(Exercise prompt)
Only one stretch of the records below should be repeated. It starts with the line containing "The image size is (700, 442)." and goes on through the line containing "You are a computer-use agent. Viewport: 1316px", exactly as written.

(Exercise materials)
=== Section Start ===

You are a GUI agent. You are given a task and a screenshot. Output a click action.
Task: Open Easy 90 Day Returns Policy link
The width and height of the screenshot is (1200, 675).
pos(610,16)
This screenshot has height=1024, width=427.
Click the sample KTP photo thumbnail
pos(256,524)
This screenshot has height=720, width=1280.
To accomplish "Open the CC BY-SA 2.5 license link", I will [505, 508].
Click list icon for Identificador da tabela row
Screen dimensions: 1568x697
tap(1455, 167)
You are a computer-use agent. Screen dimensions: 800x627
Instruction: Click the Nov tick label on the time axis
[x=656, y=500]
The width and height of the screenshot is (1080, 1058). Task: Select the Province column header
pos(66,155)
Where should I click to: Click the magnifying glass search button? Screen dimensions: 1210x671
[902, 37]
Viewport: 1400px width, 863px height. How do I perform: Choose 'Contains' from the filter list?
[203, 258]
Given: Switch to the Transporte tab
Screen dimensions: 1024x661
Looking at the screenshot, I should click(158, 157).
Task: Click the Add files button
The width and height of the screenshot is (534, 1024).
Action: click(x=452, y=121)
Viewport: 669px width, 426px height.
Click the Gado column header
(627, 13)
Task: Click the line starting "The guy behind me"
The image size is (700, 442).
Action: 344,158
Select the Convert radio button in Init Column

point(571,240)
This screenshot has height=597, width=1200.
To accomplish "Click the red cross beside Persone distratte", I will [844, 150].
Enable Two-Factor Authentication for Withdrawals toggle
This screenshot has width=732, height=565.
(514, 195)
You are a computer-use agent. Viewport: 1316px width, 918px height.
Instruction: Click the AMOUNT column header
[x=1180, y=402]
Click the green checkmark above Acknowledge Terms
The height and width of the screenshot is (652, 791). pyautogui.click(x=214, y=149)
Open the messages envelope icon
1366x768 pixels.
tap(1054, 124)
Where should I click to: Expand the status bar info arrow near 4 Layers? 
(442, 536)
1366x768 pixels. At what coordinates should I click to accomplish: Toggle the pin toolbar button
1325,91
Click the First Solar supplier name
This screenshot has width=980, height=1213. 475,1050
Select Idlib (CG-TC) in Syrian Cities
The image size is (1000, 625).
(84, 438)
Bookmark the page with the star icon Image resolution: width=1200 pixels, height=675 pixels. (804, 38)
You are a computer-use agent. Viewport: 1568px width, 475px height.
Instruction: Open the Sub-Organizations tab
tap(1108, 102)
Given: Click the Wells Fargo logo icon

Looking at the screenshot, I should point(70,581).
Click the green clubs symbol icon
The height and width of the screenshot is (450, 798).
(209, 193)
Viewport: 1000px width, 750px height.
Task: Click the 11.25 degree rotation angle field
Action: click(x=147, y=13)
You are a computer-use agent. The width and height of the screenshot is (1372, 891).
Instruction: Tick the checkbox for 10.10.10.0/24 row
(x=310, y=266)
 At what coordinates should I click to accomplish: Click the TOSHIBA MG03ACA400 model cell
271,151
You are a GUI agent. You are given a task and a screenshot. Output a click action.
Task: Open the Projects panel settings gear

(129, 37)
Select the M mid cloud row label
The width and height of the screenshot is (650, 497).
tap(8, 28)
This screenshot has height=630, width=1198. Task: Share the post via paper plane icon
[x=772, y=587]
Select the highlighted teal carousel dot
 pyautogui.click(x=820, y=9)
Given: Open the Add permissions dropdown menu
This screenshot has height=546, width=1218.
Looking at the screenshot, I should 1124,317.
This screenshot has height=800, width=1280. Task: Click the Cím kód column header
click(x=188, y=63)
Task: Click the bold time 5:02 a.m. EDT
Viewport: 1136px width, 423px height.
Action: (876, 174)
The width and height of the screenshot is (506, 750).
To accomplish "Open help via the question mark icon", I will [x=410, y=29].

=== Section End ===

(Answer for the task)
The image size is (700, 442).
Action: 344,158
Select the Convert radio button in Init Column

point(571,240)
This screenshot has height=597, width=1200.
To accomplish "Click the red cross beside Persone distratte", I will [844, 150].
Enable Two-Factor Authentication for Withdrawals toggle
This screenshot has width=732, height=565.
(514, 195)
You are a computer-use agent. Viewport: 1316px width, 918px height.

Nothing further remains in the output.